Replication Factor & Number of Shards (Cluster only):
Replication Factor 1
Shards 81
Problem:
when I running pregel algorithm,the status received as follows:
the vertexCount is 41,652,230,which is the same as vertex collection, but the edgeCount is 16,695,168, which is much less than edge collection(1.4billion edges).
And, whatever kinds of pregel algorithm I run, the edgeCount number is the same, the logs is as follows:
So is edgeCount parameter represens the total egde number in graph? If so, why the egde number in graph is much less than edge collection? Did I do something wrong?
By the way, how can I get the total edges in graph? I run the following aql but out of time since the edgeCount is too large
AQL query (if applicable):
FOR i IN users
LET ec = (
FOR v,e,p IN 1..1 OUTBOUND i Graph "twitter"
RETURN DISTINCT(e)
)
RETURN COUNT(ec)
AQL explain (if applicable):
Execution plan:
Id NodeType Site Est.
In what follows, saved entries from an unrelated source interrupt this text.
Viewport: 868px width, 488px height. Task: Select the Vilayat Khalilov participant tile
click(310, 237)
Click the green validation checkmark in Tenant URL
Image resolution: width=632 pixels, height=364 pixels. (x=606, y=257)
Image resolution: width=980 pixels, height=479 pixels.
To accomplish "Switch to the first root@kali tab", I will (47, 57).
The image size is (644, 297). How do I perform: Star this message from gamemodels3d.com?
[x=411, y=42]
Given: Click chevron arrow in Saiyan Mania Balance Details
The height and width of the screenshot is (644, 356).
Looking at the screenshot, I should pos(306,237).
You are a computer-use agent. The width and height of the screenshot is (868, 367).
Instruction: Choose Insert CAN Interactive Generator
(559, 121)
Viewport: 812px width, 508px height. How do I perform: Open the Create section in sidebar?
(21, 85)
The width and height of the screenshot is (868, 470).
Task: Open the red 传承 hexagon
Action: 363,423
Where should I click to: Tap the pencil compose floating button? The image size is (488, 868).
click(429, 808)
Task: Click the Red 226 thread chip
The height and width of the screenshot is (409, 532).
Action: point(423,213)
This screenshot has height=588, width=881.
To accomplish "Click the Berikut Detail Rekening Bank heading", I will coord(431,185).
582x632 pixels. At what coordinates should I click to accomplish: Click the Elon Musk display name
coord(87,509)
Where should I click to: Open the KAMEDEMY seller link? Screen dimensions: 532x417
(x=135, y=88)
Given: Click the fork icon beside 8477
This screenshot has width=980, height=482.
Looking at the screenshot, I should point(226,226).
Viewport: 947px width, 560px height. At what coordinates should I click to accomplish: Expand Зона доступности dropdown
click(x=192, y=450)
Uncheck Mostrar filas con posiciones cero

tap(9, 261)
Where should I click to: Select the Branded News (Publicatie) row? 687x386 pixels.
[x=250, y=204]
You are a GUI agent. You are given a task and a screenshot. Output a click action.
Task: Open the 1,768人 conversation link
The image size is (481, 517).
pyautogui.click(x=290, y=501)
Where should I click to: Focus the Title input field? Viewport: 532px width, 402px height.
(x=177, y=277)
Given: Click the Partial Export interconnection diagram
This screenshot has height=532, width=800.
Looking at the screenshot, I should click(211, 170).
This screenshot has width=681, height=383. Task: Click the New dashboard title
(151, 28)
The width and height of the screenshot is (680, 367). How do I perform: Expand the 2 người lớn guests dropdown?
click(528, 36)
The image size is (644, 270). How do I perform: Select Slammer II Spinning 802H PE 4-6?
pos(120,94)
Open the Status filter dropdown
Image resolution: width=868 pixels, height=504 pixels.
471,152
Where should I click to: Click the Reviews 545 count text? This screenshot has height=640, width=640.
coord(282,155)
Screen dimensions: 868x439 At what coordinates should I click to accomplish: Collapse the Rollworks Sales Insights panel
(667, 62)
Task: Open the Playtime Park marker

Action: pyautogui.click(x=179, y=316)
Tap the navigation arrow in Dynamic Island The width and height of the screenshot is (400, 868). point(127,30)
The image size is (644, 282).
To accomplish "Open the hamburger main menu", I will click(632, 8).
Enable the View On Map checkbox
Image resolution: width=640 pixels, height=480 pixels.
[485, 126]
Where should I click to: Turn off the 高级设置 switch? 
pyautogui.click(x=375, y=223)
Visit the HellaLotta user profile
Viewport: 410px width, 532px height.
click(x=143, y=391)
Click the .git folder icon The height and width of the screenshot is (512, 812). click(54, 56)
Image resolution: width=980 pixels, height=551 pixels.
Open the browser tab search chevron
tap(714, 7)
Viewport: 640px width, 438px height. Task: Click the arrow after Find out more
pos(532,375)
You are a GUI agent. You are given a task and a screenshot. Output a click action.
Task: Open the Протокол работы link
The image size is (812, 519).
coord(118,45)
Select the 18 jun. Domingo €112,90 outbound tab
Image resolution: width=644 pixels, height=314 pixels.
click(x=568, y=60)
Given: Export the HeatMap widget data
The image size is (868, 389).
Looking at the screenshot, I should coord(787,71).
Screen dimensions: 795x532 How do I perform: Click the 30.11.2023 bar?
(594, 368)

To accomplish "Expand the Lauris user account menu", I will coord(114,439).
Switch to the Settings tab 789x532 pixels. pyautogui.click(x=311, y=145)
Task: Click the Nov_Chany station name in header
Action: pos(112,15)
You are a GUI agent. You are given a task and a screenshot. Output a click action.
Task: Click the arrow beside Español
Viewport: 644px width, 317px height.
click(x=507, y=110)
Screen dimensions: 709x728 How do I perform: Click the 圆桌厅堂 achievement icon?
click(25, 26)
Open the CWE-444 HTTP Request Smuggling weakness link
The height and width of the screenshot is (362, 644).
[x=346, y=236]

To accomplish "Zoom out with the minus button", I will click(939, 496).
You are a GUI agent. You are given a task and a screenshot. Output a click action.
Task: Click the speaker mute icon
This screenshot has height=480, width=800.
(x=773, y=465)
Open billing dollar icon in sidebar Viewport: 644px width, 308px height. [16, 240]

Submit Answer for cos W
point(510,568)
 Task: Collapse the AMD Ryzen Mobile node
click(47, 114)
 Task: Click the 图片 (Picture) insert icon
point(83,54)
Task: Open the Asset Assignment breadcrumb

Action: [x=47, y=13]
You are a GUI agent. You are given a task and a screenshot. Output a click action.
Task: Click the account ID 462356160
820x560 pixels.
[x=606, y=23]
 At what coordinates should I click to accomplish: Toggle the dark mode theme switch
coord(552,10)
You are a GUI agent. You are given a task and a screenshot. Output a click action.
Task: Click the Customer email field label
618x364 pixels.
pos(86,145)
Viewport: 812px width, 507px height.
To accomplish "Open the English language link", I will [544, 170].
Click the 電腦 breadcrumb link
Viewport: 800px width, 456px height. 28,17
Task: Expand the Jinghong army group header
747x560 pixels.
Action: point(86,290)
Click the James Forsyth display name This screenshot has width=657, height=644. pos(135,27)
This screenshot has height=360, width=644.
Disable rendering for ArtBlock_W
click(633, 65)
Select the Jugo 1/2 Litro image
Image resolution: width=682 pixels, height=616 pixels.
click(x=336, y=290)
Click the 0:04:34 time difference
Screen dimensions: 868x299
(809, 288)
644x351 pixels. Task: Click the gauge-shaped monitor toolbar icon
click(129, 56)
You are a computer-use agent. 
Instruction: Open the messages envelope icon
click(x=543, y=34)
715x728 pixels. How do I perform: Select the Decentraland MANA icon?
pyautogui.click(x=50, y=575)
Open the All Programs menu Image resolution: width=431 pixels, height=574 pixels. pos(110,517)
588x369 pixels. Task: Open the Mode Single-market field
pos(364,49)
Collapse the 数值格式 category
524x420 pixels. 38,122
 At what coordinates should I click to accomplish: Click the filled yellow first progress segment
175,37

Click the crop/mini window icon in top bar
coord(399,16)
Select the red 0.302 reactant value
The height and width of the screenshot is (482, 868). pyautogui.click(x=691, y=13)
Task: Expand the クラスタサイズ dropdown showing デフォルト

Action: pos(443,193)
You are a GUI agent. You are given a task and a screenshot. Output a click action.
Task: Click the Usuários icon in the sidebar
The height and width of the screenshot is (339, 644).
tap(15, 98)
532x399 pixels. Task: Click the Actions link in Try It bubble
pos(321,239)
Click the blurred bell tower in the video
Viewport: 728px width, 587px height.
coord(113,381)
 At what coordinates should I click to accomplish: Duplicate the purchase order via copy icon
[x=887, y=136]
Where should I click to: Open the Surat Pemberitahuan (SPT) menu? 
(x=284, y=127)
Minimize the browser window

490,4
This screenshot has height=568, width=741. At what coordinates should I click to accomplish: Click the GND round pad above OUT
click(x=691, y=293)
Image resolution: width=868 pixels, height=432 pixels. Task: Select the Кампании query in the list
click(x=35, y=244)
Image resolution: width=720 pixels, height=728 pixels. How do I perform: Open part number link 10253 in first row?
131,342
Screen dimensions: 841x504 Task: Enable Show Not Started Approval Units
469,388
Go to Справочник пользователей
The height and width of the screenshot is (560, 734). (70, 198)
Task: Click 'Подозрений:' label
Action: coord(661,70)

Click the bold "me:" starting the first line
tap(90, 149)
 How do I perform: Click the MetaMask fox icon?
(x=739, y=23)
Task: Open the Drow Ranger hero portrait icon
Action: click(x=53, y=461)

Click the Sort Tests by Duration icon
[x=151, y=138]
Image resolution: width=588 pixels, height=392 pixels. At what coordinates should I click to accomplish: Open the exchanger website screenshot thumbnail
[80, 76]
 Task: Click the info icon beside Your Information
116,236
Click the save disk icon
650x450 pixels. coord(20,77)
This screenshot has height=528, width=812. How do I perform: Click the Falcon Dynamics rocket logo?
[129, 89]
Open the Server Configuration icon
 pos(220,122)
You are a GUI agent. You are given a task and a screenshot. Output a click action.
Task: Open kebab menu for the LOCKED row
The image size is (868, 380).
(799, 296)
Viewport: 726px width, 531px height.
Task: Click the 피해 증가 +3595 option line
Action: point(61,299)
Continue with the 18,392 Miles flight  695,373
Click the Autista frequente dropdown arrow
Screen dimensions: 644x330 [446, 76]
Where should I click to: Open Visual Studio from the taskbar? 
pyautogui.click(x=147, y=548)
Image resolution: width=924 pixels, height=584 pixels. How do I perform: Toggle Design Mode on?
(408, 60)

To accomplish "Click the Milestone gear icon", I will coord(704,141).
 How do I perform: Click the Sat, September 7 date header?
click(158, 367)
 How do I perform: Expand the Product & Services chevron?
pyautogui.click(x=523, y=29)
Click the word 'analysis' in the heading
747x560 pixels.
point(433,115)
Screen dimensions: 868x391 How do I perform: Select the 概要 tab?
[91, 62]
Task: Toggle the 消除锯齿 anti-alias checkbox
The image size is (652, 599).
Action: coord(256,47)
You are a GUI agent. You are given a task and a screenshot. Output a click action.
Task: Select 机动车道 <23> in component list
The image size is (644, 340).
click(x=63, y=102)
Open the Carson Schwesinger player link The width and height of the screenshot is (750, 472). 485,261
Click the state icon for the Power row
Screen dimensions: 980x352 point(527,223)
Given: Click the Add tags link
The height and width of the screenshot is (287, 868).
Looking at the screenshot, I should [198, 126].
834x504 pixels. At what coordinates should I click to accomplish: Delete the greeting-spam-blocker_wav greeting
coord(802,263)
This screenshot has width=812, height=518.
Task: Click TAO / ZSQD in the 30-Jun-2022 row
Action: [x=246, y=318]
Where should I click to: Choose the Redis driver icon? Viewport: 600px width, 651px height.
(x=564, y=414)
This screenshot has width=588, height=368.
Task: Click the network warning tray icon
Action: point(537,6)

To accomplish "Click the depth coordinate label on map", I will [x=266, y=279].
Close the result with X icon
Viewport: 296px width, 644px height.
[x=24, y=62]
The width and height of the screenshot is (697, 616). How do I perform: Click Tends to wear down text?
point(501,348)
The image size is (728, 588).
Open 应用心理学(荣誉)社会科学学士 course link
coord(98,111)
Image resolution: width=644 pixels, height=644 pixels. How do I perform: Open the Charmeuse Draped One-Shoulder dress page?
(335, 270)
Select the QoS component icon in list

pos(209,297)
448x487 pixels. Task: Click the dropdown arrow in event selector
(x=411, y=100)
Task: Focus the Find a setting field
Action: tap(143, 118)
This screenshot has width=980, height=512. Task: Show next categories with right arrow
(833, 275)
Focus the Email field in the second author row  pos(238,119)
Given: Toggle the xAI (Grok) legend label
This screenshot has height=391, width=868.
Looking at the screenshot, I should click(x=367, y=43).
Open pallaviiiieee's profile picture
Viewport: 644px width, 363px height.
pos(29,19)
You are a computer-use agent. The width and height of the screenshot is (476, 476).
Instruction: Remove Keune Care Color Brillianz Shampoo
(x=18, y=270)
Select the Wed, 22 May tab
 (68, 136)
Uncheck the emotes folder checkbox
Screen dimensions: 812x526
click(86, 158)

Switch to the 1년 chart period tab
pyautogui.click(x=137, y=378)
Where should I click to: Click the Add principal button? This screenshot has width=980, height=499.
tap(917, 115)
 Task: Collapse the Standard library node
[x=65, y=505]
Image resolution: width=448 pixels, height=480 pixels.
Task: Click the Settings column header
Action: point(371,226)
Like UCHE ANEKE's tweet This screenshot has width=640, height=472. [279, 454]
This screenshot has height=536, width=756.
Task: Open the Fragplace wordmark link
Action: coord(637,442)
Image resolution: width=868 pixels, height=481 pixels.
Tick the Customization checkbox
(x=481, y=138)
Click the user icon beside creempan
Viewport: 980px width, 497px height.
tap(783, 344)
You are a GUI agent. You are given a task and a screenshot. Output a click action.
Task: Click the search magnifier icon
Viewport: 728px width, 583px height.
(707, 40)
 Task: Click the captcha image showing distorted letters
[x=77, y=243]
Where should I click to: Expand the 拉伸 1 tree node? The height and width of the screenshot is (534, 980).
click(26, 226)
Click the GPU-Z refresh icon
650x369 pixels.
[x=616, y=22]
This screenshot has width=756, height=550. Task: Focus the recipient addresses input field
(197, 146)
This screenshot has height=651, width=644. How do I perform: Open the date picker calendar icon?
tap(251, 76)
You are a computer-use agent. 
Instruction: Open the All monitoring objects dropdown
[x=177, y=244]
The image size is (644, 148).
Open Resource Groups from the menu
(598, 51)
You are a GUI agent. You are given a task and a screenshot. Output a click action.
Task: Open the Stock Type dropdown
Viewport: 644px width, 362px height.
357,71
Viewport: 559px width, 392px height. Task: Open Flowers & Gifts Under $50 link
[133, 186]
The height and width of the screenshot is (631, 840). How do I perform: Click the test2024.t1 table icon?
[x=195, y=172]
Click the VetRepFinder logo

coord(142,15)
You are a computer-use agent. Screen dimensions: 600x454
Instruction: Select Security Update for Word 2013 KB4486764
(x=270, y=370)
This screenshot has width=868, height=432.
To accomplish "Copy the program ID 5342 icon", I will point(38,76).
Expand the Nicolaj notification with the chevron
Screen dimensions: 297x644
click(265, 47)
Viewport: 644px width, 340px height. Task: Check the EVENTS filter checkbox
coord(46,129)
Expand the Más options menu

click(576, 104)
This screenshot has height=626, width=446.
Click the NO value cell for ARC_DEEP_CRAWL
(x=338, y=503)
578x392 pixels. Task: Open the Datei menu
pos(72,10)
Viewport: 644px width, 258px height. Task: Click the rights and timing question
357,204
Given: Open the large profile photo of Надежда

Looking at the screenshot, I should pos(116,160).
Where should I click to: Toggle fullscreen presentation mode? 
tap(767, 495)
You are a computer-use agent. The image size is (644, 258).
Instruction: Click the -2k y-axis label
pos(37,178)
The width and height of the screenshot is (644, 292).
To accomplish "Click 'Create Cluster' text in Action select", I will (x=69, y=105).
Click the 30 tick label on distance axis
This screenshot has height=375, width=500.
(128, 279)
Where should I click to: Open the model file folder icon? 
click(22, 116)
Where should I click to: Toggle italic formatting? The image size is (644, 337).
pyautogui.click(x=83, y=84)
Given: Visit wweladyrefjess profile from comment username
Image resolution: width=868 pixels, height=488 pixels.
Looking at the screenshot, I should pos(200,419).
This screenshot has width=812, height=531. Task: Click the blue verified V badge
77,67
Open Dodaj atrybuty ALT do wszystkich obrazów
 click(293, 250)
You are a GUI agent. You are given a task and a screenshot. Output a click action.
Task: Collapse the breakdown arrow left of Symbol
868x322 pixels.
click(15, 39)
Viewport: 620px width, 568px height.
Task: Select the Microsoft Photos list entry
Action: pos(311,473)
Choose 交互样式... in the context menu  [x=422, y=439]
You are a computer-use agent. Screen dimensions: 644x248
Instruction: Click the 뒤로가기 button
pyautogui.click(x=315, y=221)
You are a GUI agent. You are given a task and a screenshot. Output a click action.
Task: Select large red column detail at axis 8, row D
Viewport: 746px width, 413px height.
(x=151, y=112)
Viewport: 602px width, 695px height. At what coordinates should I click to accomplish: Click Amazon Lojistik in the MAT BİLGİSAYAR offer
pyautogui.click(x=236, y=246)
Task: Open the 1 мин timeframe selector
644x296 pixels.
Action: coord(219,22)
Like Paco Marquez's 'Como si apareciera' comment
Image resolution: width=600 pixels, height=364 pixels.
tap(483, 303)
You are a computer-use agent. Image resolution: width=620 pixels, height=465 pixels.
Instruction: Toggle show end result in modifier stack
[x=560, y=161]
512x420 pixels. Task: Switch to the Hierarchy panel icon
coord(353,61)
Comment
1 SingletonNode DBS 1 * ROOT
2 EnumerateCollectionNode DBS 41652230 - FOR i IN users /* full collection scan, 81 shard(s) */
14 RemoteNode COOR 41652230 - REMOTE
15 GatherNode COOR 41652230 - GATHER
8 SubqueryNode COOR 41652230 - LET ec = ... /* subquery */
3 SingletonNode COOR 1 * ROOT
11 CalculationNode COOR 1 - LET #15 = true /* json expression */ /* const assignment */
4 TraversalNode COOR 9 - FOR v /* vertex */, e /* edge */ IN 1..1 /* min..maxPathDepth */ OUTBOUND i /* startnode */ GRAPH 'twitter'
6 CollectNode COOR 9 - COLLECT #11 = e /* distinct */
7 ReturnNode COOR 9 - RETURN #15
9 CalculationNode COOR 41652230 - LET #13 = COUNT(ec) /* simple expression */
10 ReturnNode COOR 41652230 - RETURN #13
Indexes used:
By Type Collection Unique Sparse Selectivity Fields Ranges
4 edge follow false false n/a [ `_from` ] base OUTBOUND
Functions used:
Name Deterministic Cacheable Uses V8
COUNT true true false
Traversals on graphs:
Id Depth Vertex collections Edge collections Options Filter / Prune Conditions
4 1..1 users follow uniqueVertices: none, uniqueEdges: path
Optimization rules applied:
Id RuleName
1 remove-unnecessary-calculations
2 optimize-subqueries
3 move-calculations-up-2
4 optimize-traversals
5 scatter-in-cluster
6 remove-unnecessary-remote-scatter